Evaluating the safety of β-interferons in MS: A series of nested case-control studies
de Jong HJI, Kingwell E, Shirani A, et al
Neurology 2017; 88:2310-2320
To examine the association between interferon-β (IFN-β) and potential adverse events using population-based health administrative data in British Columbia, Canada.
Patients with relapsing-remitting multiple sclerosis (RRMS) who were registered at a British Columbia Multiple Sclerosis Clinic (1995-2004) were eligible for inclusion and were followed up until death, absence from British Columbia, exposure to a non-IFN-β disease-modifying drug, or December 31, 2008. Incidence rates were estimated for each potential adverse event (selected a priori and defined with ICD-9/10 diagnosis codes from physician and hospital claims). A nested case-control study was conducted to assess the odds of previous IFN-β exposure for each potential adverse event with at least 30 cases. Cases were matched by age (±5 years), sex, and year of cohort entry, with up to 20 randomly selected (by incidence density sampling) controls. Odds ratios (ORs) with 95% confidence intervals (95% CIs) were estimated with conditional logistic regression adjusted for age at cohort entry.

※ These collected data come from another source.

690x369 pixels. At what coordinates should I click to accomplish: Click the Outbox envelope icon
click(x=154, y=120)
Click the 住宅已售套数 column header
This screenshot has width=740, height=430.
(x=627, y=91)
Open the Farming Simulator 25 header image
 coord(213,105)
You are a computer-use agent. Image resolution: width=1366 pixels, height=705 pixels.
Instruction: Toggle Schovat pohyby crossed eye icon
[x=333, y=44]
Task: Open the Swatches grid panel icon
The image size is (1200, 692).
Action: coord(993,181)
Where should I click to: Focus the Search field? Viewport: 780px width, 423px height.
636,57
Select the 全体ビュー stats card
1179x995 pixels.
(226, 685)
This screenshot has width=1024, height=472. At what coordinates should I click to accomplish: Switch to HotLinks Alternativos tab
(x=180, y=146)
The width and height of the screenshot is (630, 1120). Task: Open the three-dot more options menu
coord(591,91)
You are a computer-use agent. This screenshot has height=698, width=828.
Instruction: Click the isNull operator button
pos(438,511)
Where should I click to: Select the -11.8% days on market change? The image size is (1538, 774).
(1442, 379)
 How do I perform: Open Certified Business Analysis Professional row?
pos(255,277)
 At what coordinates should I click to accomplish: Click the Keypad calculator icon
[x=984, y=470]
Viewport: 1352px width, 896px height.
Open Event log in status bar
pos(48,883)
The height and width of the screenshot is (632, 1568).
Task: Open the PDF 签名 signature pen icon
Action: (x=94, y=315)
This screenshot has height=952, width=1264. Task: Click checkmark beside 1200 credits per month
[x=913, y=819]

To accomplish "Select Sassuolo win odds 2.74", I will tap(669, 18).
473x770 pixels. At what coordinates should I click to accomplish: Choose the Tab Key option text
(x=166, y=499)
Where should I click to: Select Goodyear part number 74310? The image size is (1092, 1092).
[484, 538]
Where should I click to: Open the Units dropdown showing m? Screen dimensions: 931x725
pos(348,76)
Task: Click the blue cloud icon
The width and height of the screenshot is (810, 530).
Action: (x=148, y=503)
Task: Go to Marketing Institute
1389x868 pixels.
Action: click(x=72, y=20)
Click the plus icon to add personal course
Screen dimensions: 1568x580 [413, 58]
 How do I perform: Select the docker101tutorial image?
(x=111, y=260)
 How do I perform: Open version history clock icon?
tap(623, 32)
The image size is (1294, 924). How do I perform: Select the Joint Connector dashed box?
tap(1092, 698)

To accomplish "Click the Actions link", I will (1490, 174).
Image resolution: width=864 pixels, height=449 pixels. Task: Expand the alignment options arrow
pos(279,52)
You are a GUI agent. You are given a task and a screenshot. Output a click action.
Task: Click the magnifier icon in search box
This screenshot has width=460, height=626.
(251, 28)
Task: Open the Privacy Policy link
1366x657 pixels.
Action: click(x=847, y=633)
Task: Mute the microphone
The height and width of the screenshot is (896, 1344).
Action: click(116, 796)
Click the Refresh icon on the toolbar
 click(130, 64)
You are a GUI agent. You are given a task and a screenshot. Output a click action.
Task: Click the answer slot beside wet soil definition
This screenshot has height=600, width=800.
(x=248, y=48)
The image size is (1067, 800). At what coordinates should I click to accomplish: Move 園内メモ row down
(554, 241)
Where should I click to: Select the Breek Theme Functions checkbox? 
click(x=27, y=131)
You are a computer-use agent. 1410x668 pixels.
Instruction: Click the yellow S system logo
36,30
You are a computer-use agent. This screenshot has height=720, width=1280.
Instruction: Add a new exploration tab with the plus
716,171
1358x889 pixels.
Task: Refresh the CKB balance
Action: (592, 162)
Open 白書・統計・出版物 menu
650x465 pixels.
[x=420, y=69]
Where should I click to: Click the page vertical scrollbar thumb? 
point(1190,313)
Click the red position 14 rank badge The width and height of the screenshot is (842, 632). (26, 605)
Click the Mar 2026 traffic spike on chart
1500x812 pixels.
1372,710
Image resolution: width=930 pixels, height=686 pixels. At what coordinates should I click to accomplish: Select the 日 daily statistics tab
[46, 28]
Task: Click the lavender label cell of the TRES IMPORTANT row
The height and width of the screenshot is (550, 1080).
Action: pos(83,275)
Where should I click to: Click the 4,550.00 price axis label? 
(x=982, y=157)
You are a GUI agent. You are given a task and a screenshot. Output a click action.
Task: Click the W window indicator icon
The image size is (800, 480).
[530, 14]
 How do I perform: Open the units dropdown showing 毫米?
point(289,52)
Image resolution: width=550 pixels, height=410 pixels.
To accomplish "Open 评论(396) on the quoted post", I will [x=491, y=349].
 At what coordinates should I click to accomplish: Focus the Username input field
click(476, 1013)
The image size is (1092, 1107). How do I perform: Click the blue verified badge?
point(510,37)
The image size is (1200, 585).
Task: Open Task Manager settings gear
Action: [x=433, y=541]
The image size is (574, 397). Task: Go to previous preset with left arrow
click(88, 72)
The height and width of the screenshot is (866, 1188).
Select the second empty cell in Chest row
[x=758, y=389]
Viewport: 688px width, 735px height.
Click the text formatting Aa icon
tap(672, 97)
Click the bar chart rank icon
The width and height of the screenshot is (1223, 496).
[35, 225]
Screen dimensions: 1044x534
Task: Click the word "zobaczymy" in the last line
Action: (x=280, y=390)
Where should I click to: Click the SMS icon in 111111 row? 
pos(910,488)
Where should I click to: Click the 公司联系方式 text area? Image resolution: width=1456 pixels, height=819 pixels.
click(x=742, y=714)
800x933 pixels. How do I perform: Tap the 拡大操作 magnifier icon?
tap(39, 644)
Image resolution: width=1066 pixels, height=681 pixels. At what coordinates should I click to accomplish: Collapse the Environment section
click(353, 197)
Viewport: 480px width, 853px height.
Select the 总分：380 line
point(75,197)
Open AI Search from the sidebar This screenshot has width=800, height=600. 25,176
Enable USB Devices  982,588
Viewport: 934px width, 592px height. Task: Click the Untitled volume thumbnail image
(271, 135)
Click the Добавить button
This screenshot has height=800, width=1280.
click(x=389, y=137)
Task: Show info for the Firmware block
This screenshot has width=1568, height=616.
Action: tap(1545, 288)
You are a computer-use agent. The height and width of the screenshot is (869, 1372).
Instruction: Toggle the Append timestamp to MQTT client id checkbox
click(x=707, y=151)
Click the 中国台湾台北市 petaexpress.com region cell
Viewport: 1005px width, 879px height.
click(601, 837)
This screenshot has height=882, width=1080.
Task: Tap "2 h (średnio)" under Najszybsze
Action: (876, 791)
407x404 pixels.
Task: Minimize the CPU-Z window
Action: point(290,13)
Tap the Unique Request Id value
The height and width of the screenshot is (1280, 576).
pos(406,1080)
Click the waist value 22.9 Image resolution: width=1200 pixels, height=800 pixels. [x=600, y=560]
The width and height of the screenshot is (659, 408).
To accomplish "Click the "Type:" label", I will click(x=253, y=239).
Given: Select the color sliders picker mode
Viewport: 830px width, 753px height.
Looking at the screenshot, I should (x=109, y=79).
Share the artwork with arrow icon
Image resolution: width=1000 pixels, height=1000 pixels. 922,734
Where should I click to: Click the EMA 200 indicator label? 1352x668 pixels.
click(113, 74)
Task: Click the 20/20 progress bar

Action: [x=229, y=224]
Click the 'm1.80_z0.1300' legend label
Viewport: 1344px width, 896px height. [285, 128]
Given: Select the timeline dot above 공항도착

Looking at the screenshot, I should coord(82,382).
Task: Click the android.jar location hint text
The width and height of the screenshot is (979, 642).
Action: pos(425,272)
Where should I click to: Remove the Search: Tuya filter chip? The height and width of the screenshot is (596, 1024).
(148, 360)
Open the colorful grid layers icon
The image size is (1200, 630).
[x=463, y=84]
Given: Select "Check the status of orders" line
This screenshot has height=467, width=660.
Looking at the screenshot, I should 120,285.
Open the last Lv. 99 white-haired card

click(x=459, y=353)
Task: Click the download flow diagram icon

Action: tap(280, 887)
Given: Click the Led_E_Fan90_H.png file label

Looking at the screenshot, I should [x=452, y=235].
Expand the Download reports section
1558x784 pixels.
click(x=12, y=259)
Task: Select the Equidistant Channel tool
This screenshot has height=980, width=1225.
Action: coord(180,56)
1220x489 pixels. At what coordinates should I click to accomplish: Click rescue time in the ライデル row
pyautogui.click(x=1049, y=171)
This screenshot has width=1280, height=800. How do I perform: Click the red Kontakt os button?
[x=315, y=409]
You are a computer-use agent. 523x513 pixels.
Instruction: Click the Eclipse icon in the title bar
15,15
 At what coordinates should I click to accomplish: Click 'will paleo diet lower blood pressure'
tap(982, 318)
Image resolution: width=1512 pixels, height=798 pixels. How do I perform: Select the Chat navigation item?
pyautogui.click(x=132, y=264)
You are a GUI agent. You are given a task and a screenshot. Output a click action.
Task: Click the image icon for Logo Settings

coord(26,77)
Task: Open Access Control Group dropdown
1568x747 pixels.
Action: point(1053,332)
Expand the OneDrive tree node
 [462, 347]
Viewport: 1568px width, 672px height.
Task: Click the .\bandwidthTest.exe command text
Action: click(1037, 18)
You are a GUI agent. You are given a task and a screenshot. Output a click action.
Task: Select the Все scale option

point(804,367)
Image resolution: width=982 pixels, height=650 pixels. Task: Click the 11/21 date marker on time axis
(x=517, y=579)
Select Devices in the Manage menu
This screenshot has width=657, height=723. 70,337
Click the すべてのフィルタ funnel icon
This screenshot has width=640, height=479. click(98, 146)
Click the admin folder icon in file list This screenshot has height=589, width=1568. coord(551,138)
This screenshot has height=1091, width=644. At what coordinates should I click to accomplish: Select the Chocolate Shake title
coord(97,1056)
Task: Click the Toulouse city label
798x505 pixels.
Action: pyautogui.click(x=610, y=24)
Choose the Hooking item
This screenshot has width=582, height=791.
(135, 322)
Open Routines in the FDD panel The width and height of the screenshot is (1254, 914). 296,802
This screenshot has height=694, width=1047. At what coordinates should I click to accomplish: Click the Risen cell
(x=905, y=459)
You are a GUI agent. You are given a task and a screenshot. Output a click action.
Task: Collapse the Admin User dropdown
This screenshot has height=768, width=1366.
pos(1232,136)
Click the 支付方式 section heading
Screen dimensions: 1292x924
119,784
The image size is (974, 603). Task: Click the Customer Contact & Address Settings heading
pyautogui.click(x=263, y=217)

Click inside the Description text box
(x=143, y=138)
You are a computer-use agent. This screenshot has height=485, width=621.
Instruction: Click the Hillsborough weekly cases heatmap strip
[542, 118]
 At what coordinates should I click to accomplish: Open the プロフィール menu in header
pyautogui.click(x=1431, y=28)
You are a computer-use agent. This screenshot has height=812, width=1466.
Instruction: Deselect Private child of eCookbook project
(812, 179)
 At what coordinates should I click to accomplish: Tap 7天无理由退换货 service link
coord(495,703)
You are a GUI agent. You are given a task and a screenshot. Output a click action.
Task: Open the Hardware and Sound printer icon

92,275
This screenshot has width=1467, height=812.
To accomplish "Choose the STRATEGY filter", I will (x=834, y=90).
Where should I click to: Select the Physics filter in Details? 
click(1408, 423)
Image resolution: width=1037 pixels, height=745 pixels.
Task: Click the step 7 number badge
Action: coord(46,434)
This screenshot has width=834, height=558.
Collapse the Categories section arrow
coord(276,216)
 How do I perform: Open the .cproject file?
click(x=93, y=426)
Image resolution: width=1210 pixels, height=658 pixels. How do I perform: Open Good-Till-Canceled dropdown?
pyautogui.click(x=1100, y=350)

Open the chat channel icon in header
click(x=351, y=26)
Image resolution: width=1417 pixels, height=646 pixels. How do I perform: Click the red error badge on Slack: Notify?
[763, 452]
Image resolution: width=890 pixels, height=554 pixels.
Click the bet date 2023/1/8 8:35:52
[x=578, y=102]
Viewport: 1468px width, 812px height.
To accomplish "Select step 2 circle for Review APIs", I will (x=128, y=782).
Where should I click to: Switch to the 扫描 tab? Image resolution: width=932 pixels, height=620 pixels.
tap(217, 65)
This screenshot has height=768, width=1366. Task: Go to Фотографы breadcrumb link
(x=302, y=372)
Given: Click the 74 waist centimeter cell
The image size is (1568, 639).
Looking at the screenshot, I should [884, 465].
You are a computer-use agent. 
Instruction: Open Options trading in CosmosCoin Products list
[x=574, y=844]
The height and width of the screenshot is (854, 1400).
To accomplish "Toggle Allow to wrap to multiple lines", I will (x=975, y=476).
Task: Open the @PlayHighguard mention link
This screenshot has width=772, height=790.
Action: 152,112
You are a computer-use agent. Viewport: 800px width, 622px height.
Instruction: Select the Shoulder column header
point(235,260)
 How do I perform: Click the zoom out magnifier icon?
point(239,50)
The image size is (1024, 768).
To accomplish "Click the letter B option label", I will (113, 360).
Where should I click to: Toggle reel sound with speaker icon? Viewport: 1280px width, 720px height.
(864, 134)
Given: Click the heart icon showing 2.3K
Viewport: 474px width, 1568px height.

Of the 2,485 eligible patients, 77.9% were women, and 1,031 were treated with IFN-β during follow-up. From the incidence analyses, 27 of the 47 potential adverse events had at least 30 cases. Patients with incident stroke (ORadj 1.83, 95% CI 1.16-2.89), migraine (ORadj 1.55, 95% CI 1.18-2.04), depression (ORadj 1.33, 95% CI 1.13-1.56), and hematologic abnormalities (ORadj 1.32, 95% CI 1.01-1.72) were more likely to have previous exposure to IFN-β than controls.
Among patients with RRMS, Interferon-β was associated with a 1.8- and 1.6-fold increase in the risk of stroke and migraine and 1.3-fold increases in depression and hematologic abnormalities.